Give only the number of lines in these records that contain the word "computer".

---------- Supplied records

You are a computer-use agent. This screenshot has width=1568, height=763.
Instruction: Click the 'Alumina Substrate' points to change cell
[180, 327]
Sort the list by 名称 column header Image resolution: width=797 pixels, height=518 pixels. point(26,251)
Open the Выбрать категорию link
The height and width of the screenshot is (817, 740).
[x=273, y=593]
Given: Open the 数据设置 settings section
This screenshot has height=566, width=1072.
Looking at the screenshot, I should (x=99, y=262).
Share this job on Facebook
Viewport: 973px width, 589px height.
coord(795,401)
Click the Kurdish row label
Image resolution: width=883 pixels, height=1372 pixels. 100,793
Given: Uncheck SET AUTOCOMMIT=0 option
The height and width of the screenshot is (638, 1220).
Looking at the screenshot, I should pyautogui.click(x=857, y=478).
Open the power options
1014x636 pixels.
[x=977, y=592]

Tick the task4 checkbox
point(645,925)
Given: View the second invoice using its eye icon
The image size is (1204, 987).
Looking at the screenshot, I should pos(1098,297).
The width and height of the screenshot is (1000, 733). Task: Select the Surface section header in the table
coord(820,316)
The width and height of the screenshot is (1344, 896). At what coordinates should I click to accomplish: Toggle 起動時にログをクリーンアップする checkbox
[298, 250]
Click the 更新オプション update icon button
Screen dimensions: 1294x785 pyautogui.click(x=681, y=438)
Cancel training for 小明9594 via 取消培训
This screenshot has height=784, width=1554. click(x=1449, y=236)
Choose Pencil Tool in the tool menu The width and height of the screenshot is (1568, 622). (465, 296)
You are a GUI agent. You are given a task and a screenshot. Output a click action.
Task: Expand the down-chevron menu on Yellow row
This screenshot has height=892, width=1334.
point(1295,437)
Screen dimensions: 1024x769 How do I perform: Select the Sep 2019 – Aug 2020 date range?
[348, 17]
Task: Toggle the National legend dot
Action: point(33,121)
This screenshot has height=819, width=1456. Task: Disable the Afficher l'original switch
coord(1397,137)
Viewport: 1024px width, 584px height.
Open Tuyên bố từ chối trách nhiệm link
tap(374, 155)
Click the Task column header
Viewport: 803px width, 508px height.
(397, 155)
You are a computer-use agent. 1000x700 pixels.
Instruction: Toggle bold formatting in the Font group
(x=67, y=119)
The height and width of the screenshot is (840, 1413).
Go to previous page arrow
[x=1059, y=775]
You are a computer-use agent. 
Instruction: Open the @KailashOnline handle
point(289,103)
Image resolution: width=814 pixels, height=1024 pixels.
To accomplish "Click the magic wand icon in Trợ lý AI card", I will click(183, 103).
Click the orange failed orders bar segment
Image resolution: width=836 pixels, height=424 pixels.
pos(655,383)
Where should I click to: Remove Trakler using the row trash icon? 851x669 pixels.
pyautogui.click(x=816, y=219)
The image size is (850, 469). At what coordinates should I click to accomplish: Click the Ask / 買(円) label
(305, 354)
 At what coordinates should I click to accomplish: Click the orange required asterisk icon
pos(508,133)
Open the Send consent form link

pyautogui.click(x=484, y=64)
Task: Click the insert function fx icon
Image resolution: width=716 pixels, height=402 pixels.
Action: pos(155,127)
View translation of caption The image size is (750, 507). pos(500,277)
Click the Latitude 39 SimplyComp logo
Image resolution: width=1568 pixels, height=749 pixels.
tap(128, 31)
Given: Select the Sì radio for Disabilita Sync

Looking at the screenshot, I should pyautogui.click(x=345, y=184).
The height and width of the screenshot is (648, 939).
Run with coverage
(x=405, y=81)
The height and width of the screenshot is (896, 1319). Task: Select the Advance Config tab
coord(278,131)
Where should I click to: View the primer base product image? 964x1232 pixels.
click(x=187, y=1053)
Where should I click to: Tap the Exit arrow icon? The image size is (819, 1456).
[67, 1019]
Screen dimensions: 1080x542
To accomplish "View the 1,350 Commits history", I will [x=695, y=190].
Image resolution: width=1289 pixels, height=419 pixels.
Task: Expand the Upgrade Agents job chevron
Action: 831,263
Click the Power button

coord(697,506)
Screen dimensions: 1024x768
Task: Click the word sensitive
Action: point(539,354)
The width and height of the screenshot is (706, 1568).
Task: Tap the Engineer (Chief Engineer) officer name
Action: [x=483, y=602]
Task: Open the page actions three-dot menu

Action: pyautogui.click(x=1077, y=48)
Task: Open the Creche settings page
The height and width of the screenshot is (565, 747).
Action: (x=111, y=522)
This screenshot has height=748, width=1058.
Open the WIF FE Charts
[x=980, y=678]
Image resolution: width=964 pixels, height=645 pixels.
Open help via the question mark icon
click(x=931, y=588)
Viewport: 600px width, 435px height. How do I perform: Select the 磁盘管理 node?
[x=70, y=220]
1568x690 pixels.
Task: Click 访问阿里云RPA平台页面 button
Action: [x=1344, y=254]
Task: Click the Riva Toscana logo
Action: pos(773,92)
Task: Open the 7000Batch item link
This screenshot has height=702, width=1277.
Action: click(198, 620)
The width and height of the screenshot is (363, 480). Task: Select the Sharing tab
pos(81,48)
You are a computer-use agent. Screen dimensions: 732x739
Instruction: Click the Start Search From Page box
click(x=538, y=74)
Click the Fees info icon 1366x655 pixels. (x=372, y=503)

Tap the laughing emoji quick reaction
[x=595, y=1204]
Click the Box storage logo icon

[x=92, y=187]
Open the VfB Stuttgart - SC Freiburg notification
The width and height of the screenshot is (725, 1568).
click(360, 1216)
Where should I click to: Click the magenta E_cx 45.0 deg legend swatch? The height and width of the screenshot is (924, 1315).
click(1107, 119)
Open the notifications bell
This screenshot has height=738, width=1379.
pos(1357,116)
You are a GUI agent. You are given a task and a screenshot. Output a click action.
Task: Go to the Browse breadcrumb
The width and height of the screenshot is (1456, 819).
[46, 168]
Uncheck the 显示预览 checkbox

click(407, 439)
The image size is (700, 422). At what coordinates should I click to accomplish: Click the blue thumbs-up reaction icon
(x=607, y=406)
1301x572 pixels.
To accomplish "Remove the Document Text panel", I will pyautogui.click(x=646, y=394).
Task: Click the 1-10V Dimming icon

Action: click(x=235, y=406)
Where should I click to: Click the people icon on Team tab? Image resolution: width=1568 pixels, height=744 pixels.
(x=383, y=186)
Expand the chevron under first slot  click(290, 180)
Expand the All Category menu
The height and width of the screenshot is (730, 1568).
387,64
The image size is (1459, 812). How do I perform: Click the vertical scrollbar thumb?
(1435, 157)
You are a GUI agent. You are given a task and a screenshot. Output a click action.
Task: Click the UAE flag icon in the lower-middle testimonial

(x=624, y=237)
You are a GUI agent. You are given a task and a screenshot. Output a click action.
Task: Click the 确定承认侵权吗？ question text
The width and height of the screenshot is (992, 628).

--------------------

### Output of the task
4